Marketing machine targets urban men

Every now and then we all have a personal revelation. Some time those moments of clarity are life-altering, other times much more simplistic, but still moving nonetheless.

My latest will undoubtedly affect my bank account.

As we creep up in age, we (hopefully) gain the ability to assess situations for what they’re really worth and perhaps grasp the value of a hard-earned dollar.

Growing up in pursuit of the urban male ideal I always thought it necessary to spend inordinate amounts of my disposable income on very well-marketed, high end products and services designed especially for men.

There’s a whole range of them: golf balls that will make you drive like Tiger, shoes that’ll make you jump like Michael, hair products that’ll help you pose like Beckham.

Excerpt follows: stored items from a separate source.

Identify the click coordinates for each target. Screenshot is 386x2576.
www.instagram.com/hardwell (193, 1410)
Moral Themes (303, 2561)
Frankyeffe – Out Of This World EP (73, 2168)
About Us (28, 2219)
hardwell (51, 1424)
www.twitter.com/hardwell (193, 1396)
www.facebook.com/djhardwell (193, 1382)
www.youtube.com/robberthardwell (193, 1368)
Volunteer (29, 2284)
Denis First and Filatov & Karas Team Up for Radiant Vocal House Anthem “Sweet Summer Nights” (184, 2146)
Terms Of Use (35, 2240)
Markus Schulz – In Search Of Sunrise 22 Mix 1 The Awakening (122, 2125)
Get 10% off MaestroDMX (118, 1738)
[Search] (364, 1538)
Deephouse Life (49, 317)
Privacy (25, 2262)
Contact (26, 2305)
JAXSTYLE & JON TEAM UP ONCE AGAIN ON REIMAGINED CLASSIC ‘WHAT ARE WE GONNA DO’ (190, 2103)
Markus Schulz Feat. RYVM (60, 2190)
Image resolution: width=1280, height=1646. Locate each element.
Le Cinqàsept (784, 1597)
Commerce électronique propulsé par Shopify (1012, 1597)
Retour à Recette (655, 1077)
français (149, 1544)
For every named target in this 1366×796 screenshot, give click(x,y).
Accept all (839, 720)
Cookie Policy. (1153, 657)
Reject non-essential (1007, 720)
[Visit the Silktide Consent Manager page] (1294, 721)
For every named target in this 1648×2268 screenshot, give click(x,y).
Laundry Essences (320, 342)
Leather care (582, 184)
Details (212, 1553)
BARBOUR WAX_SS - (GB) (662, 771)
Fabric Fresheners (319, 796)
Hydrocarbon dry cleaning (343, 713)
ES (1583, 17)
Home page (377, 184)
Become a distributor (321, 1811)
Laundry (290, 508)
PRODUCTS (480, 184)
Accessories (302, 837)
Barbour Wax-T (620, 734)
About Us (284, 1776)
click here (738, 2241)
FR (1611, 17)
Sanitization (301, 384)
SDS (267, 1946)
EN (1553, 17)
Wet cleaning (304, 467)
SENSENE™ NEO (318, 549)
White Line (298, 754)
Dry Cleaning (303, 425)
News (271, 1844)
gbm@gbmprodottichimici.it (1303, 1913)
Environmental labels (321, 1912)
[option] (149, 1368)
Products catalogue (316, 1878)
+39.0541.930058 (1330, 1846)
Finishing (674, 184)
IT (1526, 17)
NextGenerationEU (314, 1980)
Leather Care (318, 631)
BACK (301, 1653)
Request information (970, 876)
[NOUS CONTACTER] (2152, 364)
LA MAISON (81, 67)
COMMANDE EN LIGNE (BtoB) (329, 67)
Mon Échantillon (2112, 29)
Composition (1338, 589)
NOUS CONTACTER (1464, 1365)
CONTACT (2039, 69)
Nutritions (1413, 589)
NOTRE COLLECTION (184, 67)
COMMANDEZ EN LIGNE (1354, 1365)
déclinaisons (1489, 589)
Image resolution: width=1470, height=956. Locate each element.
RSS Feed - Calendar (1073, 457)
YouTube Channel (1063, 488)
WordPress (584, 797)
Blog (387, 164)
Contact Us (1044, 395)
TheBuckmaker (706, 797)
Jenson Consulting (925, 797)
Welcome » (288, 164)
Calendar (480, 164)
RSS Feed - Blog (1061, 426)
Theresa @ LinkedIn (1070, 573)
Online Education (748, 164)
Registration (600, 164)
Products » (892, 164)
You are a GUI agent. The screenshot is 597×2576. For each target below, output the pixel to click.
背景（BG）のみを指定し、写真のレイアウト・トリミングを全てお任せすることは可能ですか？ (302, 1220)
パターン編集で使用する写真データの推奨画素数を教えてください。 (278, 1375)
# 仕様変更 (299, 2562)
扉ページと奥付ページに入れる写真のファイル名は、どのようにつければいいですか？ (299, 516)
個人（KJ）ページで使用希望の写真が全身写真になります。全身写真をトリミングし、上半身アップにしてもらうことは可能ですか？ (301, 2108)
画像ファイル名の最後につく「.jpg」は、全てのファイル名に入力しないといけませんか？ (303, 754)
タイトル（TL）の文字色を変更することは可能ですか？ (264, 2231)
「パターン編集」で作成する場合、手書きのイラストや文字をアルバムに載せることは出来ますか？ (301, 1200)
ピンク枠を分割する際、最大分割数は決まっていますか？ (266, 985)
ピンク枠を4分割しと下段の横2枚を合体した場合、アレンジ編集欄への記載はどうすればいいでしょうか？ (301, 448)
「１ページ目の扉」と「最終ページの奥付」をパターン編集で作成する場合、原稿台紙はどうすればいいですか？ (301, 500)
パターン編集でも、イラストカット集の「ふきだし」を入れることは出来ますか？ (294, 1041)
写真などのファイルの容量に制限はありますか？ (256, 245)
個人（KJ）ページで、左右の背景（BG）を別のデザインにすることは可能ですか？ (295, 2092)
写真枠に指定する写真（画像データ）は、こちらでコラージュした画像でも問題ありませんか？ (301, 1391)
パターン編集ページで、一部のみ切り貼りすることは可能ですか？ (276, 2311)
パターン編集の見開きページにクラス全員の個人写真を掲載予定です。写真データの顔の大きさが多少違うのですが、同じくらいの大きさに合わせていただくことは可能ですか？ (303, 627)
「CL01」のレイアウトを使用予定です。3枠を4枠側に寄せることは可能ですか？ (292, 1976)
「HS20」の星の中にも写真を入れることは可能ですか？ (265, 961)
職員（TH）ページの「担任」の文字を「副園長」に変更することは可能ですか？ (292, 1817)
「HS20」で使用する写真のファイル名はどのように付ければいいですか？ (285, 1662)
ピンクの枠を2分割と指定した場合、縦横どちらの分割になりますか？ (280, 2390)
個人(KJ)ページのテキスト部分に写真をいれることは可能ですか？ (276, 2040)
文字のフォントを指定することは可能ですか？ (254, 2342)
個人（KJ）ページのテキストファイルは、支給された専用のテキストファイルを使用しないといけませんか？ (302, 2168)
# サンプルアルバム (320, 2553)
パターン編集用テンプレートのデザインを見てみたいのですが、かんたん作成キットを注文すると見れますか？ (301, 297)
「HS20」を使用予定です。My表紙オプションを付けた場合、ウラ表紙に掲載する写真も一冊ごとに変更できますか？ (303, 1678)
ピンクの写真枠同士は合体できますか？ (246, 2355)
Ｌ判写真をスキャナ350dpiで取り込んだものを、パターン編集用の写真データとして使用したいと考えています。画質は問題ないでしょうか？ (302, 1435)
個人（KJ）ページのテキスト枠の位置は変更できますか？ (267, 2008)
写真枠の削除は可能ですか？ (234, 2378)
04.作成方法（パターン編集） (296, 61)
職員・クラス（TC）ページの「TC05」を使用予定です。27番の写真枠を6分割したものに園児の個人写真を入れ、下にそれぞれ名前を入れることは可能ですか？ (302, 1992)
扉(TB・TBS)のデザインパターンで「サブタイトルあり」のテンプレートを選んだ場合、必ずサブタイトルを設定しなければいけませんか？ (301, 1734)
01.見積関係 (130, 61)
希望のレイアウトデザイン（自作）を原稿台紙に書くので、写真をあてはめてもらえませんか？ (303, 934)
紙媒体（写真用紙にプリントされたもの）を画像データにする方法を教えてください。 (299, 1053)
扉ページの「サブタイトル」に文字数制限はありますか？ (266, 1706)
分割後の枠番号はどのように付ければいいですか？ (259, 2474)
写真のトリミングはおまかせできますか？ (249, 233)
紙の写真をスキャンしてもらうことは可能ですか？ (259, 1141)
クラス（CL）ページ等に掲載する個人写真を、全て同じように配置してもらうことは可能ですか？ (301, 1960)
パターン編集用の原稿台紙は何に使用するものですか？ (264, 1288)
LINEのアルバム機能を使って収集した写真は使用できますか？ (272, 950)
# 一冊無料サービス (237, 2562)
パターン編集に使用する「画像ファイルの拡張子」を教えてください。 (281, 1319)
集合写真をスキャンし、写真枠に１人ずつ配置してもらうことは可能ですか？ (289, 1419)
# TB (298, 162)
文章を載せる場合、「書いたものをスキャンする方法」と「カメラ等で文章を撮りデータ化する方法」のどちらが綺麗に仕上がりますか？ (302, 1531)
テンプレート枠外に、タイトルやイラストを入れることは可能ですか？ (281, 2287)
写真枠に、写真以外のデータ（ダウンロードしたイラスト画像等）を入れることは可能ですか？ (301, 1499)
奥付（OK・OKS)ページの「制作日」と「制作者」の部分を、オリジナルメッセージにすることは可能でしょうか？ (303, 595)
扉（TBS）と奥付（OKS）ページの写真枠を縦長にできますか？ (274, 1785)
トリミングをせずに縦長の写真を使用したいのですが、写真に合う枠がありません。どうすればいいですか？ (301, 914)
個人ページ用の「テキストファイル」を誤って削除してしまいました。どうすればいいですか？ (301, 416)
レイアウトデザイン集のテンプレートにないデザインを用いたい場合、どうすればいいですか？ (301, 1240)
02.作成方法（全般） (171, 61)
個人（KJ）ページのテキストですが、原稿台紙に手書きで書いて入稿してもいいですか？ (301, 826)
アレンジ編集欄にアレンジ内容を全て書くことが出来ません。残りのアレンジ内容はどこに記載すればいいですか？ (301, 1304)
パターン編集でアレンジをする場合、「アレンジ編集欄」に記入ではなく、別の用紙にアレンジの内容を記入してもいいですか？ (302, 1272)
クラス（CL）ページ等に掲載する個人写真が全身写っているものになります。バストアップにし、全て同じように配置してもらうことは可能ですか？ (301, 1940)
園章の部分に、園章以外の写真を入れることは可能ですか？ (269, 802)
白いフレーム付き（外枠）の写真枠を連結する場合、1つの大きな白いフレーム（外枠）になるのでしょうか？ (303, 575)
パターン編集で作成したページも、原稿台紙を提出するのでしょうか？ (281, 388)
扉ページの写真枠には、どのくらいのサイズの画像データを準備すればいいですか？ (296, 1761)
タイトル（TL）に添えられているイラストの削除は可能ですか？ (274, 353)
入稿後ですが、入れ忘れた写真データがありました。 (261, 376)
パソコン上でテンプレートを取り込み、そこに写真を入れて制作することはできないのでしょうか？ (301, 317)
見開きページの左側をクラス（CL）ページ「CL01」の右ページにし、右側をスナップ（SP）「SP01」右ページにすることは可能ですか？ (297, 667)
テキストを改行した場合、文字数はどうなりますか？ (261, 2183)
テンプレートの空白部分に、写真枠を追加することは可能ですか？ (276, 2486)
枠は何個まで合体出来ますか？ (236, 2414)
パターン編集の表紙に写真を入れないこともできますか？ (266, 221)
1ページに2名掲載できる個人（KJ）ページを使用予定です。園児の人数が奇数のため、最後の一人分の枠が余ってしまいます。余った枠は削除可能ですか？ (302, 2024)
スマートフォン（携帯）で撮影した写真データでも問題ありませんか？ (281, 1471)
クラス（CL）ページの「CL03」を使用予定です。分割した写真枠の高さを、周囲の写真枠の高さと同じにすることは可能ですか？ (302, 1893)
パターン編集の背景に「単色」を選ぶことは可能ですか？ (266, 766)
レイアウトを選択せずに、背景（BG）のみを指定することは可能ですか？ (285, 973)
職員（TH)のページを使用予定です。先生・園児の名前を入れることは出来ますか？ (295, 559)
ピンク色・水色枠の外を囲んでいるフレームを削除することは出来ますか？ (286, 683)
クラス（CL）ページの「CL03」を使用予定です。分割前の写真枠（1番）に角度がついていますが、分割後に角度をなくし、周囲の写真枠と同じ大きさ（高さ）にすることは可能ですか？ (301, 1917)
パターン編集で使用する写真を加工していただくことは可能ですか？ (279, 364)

Then you realize the only way you’ll drive like Tiger is to get behind the wheel of the cars he promotes — still Buick, at last glance — you’ll only jump like Jordan with a trampoline and you’ll probably never have hair like Beckham, let alone the guts to sport one of his more creative styles.

In much the same way Sex And The City created the impression that an ideal lifestyle for women was one that included a downtown apartment, Manolo-laden closets and a Rolodex of eager male suitors, it’s fair to say a similar —and probably highly-fictionalized —version of urban bliss exists for the fashionable downtown-dwelling guy.

It probably includes ridiculously expensive dinners at trendy eateries, a closet full of designer suits and $300 jeans, as well as a Barbie-esque girlfriend or spouse to offer congratulations following your latest promotion in the climb up the six-figure ladder.

Oh, and $80 trips to the hairdresser.

It’s that last one that I really had the means and desire to embrace, at least up until recently.

I figured if I’m not going to have my hair for much longer I may as well treat it with the care and respect it deserves and what better way than to treat it to a little primping from a master stylist.

But perspective is a blessed virtue, and the reality is that dropping this kind of money on a man’s haircut is probably completely excessive, not to mention $30 on a specially-formulated male face cream, $600 on high-tech putter, or any other outlandish expenditure on items we’re told will make us better looking, playing — or just better — men.

This is not a rejection of the finer things: a great New York strip at a classic steakhouse is worth the money, as are regular trips to the spa, plasma screen televisions, good dress shirts and buying the odd pricey and unexpected gift for your significant other (think Manolos or Coach handbags) just to put a smile on her face.

Being able to acknowledge the rather vicious marketing machine targeted at men (although women probably have it even worse) is a good thing. Being able to avoid its clutches: priceless.